The SZD-45 Ogar (Hound) is a T-tailed cantilever high-wing monoplane of wooden, aluminium and fibreglass construction designed and manufactured in Poland.

==Design and development==
Designed bu Dipl.-Ing. Tadeusz Labuc, the 2-seat Ogar is intended for training glider pilots from ab-initio to advanced stages as well as cross-country flying. The first prototype,(reg. no. SP-0001), first flew on 29 May 1973 powered by a 45 hp Stark-Stamo engine. Due to the Stamo engine being unavailable, production SZD-45A Ogars were built with 68 hp Limbach SL1700EC engines and later with Franklin 2A-120 engines as the SZD-45-2 Ogar F.

Of pod and boom layout the Ogar has a T-tail on a tubular Aluminium alloy tubular boom extending from the keel of the fuselage pod, which houses the cockpit and engine.
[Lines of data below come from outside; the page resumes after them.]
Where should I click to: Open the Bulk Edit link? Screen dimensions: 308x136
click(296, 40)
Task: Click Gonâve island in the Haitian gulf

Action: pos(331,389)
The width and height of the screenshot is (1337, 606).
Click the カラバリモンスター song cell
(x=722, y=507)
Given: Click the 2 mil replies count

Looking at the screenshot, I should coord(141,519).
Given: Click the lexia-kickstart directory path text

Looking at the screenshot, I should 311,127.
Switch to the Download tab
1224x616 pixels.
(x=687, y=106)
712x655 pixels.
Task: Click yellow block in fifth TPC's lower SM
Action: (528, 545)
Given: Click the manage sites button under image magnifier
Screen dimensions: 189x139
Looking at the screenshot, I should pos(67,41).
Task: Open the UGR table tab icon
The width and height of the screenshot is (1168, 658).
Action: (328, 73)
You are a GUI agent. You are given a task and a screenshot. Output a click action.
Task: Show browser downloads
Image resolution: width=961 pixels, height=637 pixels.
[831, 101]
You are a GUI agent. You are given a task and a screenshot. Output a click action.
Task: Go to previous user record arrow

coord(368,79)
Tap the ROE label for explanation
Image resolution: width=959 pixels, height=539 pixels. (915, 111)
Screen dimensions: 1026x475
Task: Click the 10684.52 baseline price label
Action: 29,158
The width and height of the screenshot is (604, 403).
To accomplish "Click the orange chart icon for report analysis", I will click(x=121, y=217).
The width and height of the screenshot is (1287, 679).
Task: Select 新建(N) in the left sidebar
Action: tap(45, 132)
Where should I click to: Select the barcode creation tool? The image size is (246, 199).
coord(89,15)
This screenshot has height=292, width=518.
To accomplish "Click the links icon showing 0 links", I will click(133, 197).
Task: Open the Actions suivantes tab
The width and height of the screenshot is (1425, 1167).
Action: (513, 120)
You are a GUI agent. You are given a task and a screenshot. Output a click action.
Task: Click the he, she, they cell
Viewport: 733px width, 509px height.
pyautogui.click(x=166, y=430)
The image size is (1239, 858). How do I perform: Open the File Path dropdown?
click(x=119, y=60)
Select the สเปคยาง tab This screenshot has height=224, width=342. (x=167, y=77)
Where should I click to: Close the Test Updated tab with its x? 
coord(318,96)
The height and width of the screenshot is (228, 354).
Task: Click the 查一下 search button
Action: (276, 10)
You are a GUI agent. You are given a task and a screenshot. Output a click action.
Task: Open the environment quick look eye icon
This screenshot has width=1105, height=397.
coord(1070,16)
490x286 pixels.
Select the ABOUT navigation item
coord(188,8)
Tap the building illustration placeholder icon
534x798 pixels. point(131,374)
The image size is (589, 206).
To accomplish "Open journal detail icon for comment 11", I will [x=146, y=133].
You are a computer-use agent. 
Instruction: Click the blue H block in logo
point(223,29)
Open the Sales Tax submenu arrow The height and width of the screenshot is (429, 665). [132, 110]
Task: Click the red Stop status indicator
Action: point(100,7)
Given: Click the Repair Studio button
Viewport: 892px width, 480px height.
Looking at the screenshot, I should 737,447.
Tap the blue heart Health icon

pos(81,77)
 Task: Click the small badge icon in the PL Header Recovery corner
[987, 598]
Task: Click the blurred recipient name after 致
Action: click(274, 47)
A variety of materials are used in construction, with a glass-fibre cockpit shell over two load-bearing wooden frames. The wings are of wooden single-spar construction skinned with plywood and covered with glass-fibre. The engine is mounted at the rear of the fuselage pod, aft of the wing trailing edge at the same level and driving a pusher propeller. The undercarriage consists of a semi-retractable mainwheel fitted with a disc brake, steerable tailwheel and optional outrigger wheels on flexible struts at the wing-tips. Accommodation for two pilots is provided side by side under an aft-hinged upward-opening canopy. The Ogar was certified for simple aerobatics.

Of the 66 production aircraft, 41 were exported;those destined for the United States were powered by dual-ignition, turbocharged, Revmaster/Volkswagen VW 2962 engines.

==Variants==
- SZD-45 Ogar
  The prototype powered by a 45 hp Stark-Stamo engine.
- SZD-45A Ogar
  Initial production variant powered by a 68 hp Limbach SL1700EC engines.
- SZD-45-2 Ogar F
  Later production aircraft powered bya 60 hp Franklin 2A-120A (later 2A-120CP) 2-cyl air-cooled horizontally opposed piston engine.